Micaela Schaefer znowu kusi
Tym razem ubrała się stosownie!
None
Tym razem Micaela Schaefer, wzięta niemiecka modelka, aktorka, prezenterka, piosenkarka, DJ-ka i... zawodowa seksbomba nie przesadziła. Ubrała się stosownie! To niewiarygodne, prawda?
Gdy na niemiecką premierę "Facetów w czerni III" przyszła owinięta taśmą PCV, media zarzucały jej, że przesadza. Gdy, dopingując niemiecką drużynę, paradowała prawie naga, eksponując piersi pomalowane farbami tak, by wyglądały jak dobrze napompowane futbolówki, a jej wzgórek łonowy mienił się w światłach fleszy, bo... był przyozdobiony kolorowymi cekinami, układającymi się we flagę Niemiec, zarzucano jej, że bezcześci barwy narodowe. A teraz? Nic? Przecież jest jeszcze bardziej wyzywająca!
Teraz, mając na sobie bikini z łańcuchów ozdobione śmiertelnie niebezpiecznymi kolcami, wpisała się w stylistykę wydarzenia. Bo tym razem nie był to ważny międzynarodowy mecz, premiera filmu czy bal charytatywny. Micaela Schaefer, wraz z gwiazdką porno Giną-Lisą Lohfink zajechały bryczką zaprzężoną w mężczyzn w maskach koni przed berlińską halę, w której odbywają się międzynarodowe targi erotyczne Venus.

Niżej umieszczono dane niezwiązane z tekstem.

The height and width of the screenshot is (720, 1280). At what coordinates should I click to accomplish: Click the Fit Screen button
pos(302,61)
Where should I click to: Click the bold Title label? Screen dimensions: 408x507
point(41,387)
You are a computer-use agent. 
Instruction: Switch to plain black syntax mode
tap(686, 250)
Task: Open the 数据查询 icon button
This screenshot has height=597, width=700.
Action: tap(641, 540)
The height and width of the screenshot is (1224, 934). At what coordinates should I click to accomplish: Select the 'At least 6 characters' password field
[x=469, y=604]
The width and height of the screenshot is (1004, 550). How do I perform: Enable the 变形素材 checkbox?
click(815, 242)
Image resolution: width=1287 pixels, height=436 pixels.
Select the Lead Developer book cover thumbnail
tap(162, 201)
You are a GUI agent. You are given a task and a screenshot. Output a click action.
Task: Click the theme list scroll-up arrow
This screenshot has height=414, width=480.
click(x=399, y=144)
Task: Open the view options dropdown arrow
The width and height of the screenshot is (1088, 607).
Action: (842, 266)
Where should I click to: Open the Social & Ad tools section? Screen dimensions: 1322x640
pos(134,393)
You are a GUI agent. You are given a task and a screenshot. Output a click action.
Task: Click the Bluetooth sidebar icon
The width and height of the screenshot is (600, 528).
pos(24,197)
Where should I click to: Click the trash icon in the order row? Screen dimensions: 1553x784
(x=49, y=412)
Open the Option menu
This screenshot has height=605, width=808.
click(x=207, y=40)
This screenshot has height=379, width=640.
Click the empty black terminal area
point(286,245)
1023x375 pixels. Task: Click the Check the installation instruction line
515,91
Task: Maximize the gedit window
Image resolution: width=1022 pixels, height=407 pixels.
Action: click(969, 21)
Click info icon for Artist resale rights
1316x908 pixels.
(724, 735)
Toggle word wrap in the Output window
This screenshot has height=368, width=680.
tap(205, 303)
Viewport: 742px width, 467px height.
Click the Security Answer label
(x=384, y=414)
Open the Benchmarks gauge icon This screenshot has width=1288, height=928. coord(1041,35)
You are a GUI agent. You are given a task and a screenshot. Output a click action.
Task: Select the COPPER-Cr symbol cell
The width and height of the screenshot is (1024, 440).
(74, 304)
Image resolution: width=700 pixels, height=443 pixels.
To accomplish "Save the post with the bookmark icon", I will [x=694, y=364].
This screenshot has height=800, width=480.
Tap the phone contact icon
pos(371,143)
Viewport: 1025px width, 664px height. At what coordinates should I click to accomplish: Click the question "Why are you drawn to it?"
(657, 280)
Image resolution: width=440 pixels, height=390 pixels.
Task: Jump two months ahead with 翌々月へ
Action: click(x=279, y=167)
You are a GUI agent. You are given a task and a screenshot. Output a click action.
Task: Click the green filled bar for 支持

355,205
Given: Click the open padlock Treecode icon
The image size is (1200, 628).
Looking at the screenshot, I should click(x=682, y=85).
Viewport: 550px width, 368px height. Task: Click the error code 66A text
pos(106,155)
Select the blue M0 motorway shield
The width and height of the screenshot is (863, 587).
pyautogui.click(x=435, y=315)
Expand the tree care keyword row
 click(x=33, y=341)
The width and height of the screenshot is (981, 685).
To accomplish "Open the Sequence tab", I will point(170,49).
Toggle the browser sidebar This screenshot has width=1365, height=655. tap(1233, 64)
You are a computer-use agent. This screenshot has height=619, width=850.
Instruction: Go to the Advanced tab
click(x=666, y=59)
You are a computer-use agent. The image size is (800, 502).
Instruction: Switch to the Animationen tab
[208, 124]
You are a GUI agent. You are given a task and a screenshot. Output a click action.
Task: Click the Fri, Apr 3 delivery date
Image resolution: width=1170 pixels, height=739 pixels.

Te barwne targi przyciągają wystawców z całego świata. Przez cztery dni przez halę wystawienniczą przewija się 30 000 zwiedzających. Przedstawiciele najważniejszych firm w branży reklamują w Berlinie swoje najnowsze produkty - filmy, bieliznę, gadżety. Ona reklamuje to, co ma najlepszego - swoje ciało. I to cała Micaela - 175 cm wzrostu, 55 kg wagi i biust, który robiłby furorę, ale... tym razem skrył się w cieniu biustu Giny-Lisy Lohfink.